⟨

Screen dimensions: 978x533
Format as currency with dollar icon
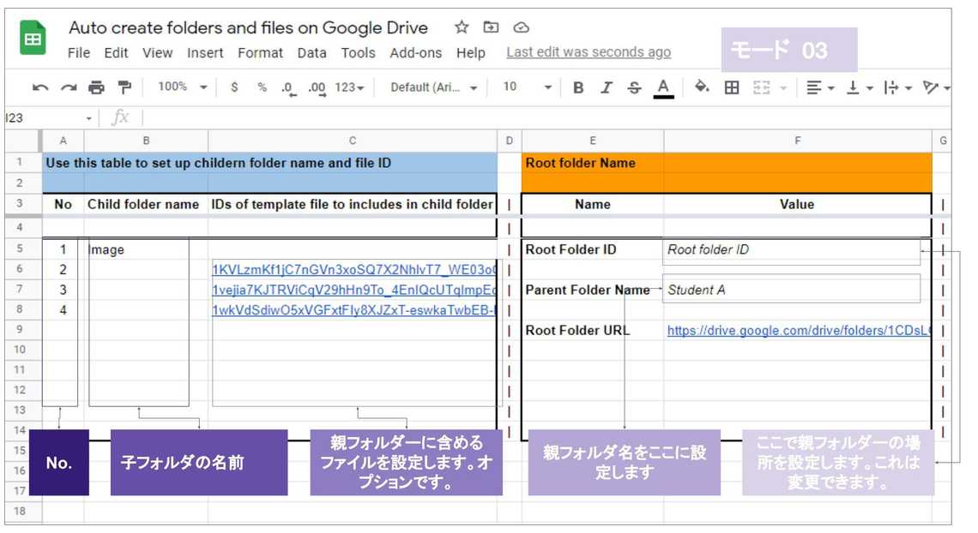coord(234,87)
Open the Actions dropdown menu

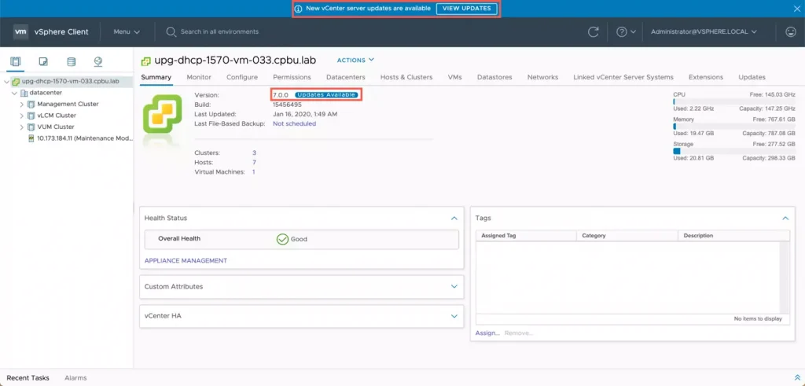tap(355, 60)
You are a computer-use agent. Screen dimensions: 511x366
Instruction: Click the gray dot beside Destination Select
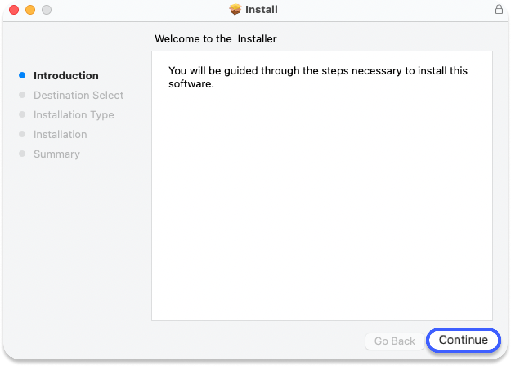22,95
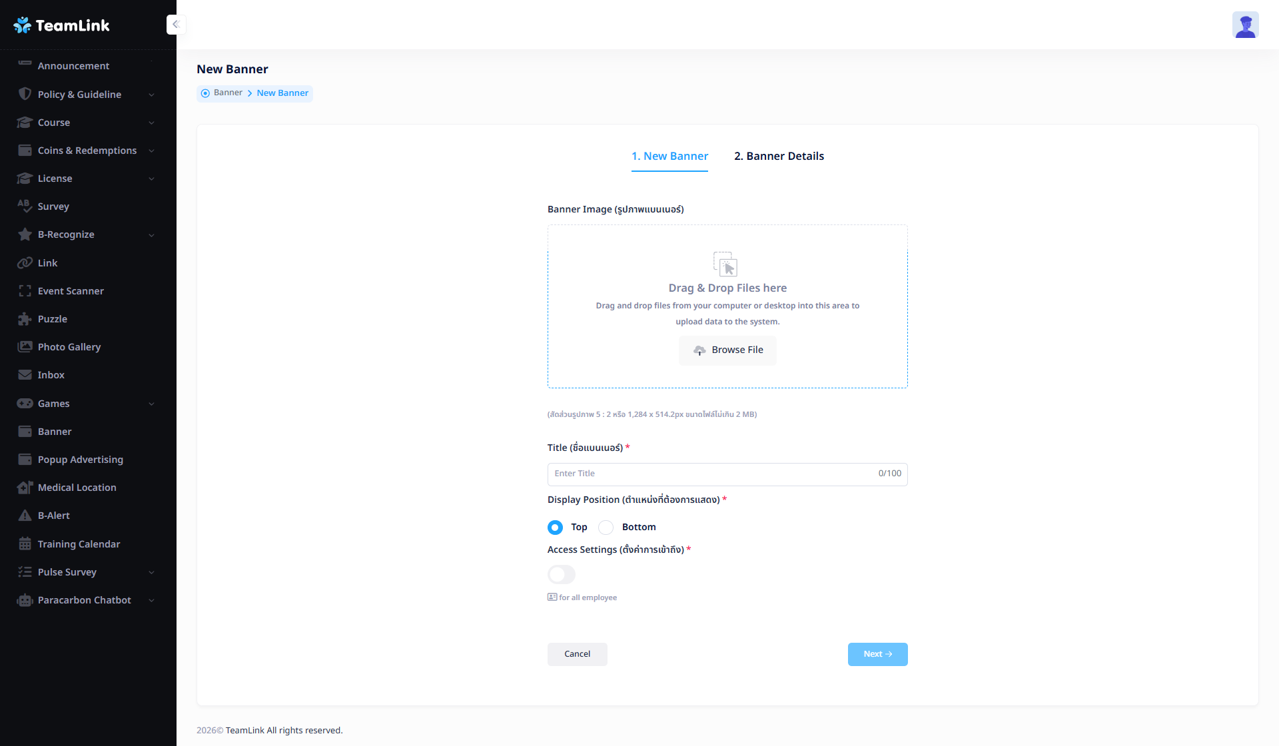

⟩

GOAL OF THE EXERCISE
Reproduce every line of the records above, requests included, shifting each coordinate in the answers up by 88. Omit the pictures.

SOLUTION BELOW
Screen dimensions: 978x533
Format as currency with dollar icon
coord(322,175)
Open the Actions dropdown menu

tap(443, 148)
You are a computer-use agent. Screen dimensions: 511x366
Instruction: Click the gray dot beside Destination Select
110,183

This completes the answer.